Influence of two-step austempering at different temperatures on mechanical and microstructural properties of AISI 9254 high silicon steel

This study was undertaken to understand the effects of two-step austempering treatment on an AISI 9254 high silicon steel towards tailoring the properties as desired while simultaneously employing the benefits of high and low austempering temperatures. The samples were initially austenitized at 850 degrees C for 20 min, followed by austempering in a salt bath at the temperatures of 250-270-290 degrees C for 20 min during the first stage. Subsequently, a second stage austempering was carried out by raising the temperature of the salt bath to 300 degrees C at an average heating rate of 0.5 degrees C/min, and the samples were kept in the salt bath for achieving a total austempering time of 120 min including the heating time.
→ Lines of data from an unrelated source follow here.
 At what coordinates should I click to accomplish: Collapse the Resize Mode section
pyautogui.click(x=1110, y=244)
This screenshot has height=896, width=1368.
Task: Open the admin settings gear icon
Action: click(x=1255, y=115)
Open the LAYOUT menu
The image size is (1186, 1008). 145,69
A conventional single-stage austempering was also conducted for comparison purposes, in which the austenitization temperature, the austempering temperatures and total time (stage I and stage II, i.e. 120 min) were kept the same for the benchmark samples. In the characterization studies, tensile test, hardness test, XRD analysis, optical microscope and field emission-scanning electron microscope (FE-SEM) equipped with EBSD detector were utilized. The findings of this study indicated that lowering the austempering temperature resulted in refining the structure with a decrease in the amount of austenite. According to the carbon content analysis through XRD patterns, the two-step austempering processes appeared to have considerably increased the carbon content of the austenite irrespective of austempering temperature. The best ultimate tensile strength (U.T.S) of 2194 MPa was achieved in the conventionally austempered sample at the lowest temperature of 250 degrees C, while the best yield strength (Y.S.) of 1753 MPa was reached in the stepped austempered sample initially at 250 degrees C followed by 300 degrees C. In general, two-step austempering process led to a higher yield strength while affecting the ultimate tensile strength and total elongation depending on the austempering temperature.